### TASK BRIEF
Extract every line of the entries below and reproduce each one verbatim, without any alteration.

:::

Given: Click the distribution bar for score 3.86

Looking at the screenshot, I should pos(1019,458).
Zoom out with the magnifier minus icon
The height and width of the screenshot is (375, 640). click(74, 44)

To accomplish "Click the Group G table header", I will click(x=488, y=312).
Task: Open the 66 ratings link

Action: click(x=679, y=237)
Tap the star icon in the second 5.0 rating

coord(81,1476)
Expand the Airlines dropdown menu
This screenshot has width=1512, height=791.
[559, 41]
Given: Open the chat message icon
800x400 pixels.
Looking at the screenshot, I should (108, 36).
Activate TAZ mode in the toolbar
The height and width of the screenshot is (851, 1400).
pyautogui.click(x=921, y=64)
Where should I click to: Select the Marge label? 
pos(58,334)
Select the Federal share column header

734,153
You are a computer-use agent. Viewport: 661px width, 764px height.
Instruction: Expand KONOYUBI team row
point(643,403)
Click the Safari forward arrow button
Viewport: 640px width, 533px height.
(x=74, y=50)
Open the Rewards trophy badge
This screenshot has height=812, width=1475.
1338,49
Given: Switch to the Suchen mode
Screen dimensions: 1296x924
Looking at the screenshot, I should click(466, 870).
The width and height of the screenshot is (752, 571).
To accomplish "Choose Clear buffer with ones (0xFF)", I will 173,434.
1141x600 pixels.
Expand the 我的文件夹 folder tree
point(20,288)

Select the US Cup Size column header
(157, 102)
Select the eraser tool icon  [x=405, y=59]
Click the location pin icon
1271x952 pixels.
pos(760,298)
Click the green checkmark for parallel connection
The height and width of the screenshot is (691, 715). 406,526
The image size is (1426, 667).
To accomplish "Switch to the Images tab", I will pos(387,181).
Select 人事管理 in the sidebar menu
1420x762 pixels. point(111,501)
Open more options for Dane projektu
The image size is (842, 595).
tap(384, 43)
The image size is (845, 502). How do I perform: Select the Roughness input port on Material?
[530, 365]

:::

### COMPLETE RESPONSE
Given: Click the distribution bar for score 3.86

Looking at the screenshot, I should pos(1019,458).
Zoom out with the magnifier minus icon
The height and width of the screenshot is (375, 640). click(74, 44)

To accomplish "Click the Group G table header", I will click(x=488, y=312).
Task: Open the 66 ratings link

Action: click(x=679, y=237)
Tap the star icon in the second 5.0 rating

coord(81,1476)
Expand the Airlines dropdown menu
This screenshot has width=1512, height=791.
[559, 41]
Given: Open the chat message icon
800x400 pixels.
Looking at the screenshot, I should (108, 36).
Activate TAZ mode in the toolbar
The height and width of the screenshot is (851, 1400).
pyautogui.click(x=921, y=64)
Where should I click to: Select the Marge label? 
pos(58,334)
Select the Federal share column header

734,153
You are a computer-use agent. Viewport: 661px width, 764px height.
Instruction: Expand KONOYUBI team row
point(643,403)
Click the Safari forward arrow button
Viewport: 640px width, 533px height.
(x=74, y=50)
Open the Rewards trophy badge
This screenshot has height=812, width=1475.
1338,49
Given: Switch to the Suchen mode
Screen dimensions: 1296x924
Looking at the screenshot, I should click(466, 870).
The width and height of the screenshot is (752, 571).
To accomplish "Choose Clear buffer with ones (0xFF)", I will 173,434.
1141x600 pixels.
Expand the 我的文件夹 folder tree
point(20,288)

Select the US Cup Size column header
(157, 102)
Select the eraser tool icon  [x=405, y=59]
Click the location pin icon
1271x952 pixels.
pos(760,298)
Click the green checkmark for parallel connection
The height and width of the screenshot is (691, 715). 406,526
The image size is (1426, 667).
To accomplish "Switch to the Images tab", I will pos(387,181).
Select 人事管理 in the sidebar menu
1420x762 pixels. point(111,501)
Open more options for Dane projektu
The image size is (842, 595).
tap(384, 43)
The image size is (845, 502). How do I perform: Select the Roughness input port on Material?
[530, 365]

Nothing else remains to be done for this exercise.